RC -- I usually appreciate and often learn from your many posts and insightful thread starters, but I find this comment entirely at odds with the many posts I've read from Dockhead over the years. If anything, humility & learning seem to be his overriding mantras, to the point when I remember being surprised upon learning one day how extensive his sailing resumè really was. In my observation anyway, DH 's m.o. seems to often invoke the old saying about how it's better to risk looking stupid on occasion and learn, than try and always look smart & stay stupid forever.

FWIW, I also have some background in this general area, and my casual observation is that you & DH actually agree more on the interpretation, application & enforcement of the Colregs than your back & forth suggests. When it comes to legalese, it's often more a problem of vocabulary & nomenclature than a problem understanding the deeper concepts. Terms such as "law," "rule," or "guideline," for example, often only compound the confusion depending on how one might define or intepret such terms that might otherwise seem pretty basic to a layman. And then, of course, they can take on different meanings depending on the application. Sorta like my ongoing dysfunction with most matters electrical & certainly SSB radio-related -- I just can't seem to get past the language . . . .

For example, DH says the Colregs are the "law"; you say they are not the "law" until adopted by signatory states; but they have been adopted by all states (other than W. Sahara apparently); so they do in fact have the force of law (if you will) in all those signatory states. But this step only gets you so far . . . .
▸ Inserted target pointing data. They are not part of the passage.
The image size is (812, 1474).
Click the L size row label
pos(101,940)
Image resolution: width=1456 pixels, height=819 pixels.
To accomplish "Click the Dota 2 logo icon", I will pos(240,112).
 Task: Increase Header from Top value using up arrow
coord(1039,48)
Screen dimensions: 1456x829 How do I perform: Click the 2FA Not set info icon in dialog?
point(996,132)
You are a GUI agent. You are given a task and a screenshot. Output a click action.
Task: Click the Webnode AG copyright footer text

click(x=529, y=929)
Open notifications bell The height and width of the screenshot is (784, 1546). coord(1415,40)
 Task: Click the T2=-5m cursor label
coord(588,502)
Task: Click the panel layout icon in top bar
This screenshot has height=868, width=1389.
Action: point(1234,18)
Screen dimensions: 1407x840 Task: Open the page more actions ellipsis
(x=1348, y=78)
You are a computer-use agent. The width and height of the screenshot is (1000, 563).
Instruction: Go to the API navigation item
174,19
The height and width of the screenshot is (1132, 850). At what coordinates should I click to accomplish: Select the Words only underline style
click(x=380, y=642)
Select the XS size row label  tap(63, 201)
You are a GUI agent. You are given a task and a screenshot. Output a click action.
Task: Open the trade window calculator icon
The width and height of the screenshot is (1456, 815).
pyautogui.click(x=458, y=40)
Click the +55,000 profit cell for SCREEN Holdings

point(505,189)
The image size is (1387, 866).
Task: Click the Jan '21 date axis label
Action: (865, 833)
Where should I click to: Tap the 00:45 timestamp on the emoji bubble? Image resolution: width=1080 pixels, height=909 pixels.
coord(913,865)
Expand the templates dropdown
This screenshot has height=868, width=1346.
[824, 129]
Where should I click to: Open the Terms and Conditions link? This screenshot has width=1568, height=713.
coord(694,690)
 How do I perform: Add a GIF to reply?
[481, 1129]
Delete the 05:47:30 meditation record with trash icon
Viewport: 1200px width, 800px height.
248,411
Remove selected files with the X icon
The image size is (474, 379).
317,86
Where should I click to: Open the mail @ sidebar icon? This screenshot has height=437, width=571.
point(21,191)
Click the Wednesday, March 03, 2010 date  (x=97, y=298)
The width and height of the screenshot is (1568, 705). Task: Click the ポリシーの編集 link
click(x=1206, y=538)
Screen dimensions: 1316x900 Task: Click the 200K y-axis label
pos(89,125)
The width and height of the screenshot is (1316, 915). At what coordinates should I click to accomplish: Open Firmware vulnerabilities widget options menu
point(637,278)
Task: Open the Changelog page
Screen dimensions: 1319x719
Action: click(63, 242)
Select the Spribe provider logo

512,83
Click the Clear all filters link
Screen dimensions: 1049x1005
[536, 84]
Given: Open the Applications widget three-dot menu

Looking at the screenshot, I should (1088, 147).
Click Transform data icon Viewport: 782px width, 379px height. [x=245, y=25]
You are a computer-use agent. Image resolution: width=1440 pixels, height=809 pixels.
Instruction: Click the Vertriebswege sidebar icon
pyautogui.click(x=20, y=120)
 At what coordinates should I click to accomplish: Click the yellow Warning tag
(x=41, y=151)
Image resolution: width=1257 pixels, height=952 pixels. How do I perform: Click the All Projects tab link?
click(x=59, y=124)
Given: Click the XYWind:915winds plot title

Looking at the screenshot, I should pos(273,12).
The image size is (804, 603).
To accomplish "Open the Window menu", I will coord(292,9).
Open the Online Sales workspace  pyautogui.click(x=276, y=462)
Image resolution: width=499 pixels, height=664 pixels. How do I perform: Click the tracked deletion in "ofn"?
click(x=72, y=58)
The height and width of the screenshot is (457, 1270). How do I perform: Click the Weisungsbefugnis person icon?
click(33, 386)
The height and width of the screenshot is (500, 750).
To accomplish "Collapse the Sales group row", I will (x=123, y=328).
For e.g., if a signatory state adopts civil or criminal penalties to enforce the Colregs, then only such signatory states -- through its administrative and/or law enforcement agencies -- can bring enforcement actions against violators.

Then again, and totally apart from actions brought by a state to directly enforce a violation of the Colregs, a state may also bring a criminal prosecution for criminal negligence or malfeasance, and may utilize the Colregs to demonstrate that a criminal defendant has violated a universally accepted standard of care. Here the state is seeking a conviction for a completely separate criminal offense defined under the common law or by statute (depending on jurisdiction), and is not attempting to prove a breach of the Colregs themselves (although that would invariably follow). This should not be confused with the example above which, whether it seeks to enforce/punish using civil or criminal penalties, is more akin to an administrative action. Sorta like, at least here in the U.S., how DWI/DUI is handled. The state can bring an administrative action to revoke or supend a driver's license based on a violation of the motor vehicle code (administrative set of regs.), but may also bring, if warranted, a separate criminal prosecution for a violation of the Criminal Code (state statute).

Finally, a private party may bring a civil action against another private party to recover money damages. An example is the case I cited earlier in the thread about the sailor who was run down from behind by a commercial ship. Again, proving a specific violation of the Colregs is only evidence (if you will) of what must ultimately be proved to impose liability, namely a breach of a duty of care in navigable waters, i.e. negligence. Here again the Colregs are used merely to help establish what that standard actually is and not necessarily to prove that the Colregs were in fact violated (although again, that would likely follow).

Again, your postings suggest, to me anyway, that this is all fairly well understood, but perhaps this will help further clarify. Although I have a general background, I'm certainly no legal expert in this specific area. So feel free to correct anything that seems awry. And if you don't, I'm sure DH will!